Eleven people have been killed in two separate car bomb explosions in a Shiite district of eastern Baghdad.
Violence has surged in Iraq amid an escalating political crisis a month after the US military withdrawal, police officials said.
A wave of bomb attacks has killed at least 170 people since the beginning of the year, many of whom were Shiite pilgrims attending religious commemorations. The last American soldiers left the country on December 18.
Suspected Sunni insurgents have frequently targeted Shiite communities and Iraqi security forces to undermine public confidence in the Shiite-dominated government and its efforts to protect people.
Tuesday's first attack targeted an early-morning gathering of day labourers in Baghdad's Sadr City. Police said eight were killed and another 21 injured.
Minutes later, an explosives-packed car blew up near a pastry shop in the same district, killing three civilians and wounding 26 others, police said. Hospital officials in Baghdad confirmed the death toll.
While insurgents have carried out a number of deadly attacks in recent years, there is little indication yet that the country is slipping back towards the widespread sectarian bloodshed of 2006 and 2007.

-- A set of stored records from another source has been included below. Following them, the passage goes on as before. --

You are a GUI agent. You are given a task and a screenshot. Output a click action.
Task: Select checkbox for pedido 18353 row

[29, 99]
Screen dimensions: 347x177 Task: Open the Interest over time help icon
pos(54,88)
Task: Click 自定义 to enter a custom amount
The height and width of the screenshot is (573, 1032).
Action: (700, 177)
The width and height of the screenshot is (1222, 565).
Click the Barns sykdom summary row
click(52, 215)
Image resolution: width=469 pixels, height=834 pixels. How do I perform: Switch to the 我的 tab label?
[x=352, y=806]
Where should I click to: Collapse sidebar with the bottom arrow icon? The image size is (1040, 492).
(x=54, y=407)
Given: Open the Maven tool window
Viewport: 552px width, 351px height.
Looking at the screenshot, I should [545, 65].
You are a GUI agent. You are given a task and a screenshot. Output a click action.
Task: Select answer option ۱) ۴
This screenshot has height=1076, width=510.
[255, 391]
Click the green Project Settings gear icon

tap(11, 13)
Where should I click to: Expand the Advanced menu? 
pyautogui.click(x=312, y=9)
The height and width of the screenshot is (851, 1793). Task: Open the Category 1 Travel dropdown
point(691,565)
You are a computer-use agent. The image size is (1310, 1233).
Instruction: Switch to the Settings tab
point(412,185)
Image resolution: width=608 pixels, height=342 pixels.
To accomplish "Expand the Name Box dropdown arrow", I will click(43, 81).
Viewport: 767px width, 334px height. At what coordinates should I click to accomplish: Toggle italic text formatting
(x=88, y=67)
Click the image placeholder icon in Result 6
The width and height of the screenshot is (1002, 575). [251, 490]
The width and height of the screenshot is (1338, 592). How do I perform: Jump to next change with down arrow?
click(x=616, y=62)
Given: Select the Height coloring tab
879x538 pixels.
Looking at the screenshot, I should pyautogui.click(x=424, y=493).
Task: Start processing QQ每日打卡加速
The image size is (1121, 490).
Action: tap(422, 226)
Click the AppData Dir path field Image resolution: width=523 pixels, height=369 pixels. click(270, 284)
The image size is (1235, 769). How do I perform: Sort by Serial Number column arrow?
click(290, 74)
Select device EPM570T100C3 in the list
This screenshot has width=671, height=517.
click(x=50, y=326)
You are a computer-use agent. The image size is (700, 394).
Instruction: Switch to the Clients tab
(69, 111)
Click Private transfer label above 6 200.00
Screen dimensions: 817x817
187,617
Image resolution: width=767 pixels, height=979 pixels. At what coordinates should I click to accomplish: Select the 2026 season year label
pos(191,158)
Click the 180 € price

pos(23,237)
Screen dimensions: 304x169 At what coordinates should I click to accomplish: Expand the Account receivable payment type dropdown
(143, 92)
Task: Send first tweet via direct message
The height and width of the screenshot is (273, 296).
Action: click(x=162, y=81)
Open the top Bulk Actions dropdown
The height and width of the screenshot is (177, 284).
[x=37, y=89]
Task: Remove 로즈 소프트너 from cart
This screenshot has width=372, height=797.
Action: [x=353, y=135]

Nevertheless, these recent attacks are seen as particularly dangerous because they coincide with both the departure of US troops, as well as a political crisis pitting Shiite officials against the largest Sunni-backed bloc.
The political battle erupted last month after the Shiite-led government issued an arrest warrant against the Sunni vice president, Tareq al-Hashemi, on terrorism charges, sending him into virtual exile in the Kurdish autonomous region in northern Iraq.
In protest, Mr al-Hashemi's Sunni-backed Iraqiya bloc has been boycotting parliament and Cabinet sessions, bringing government work to a standstill.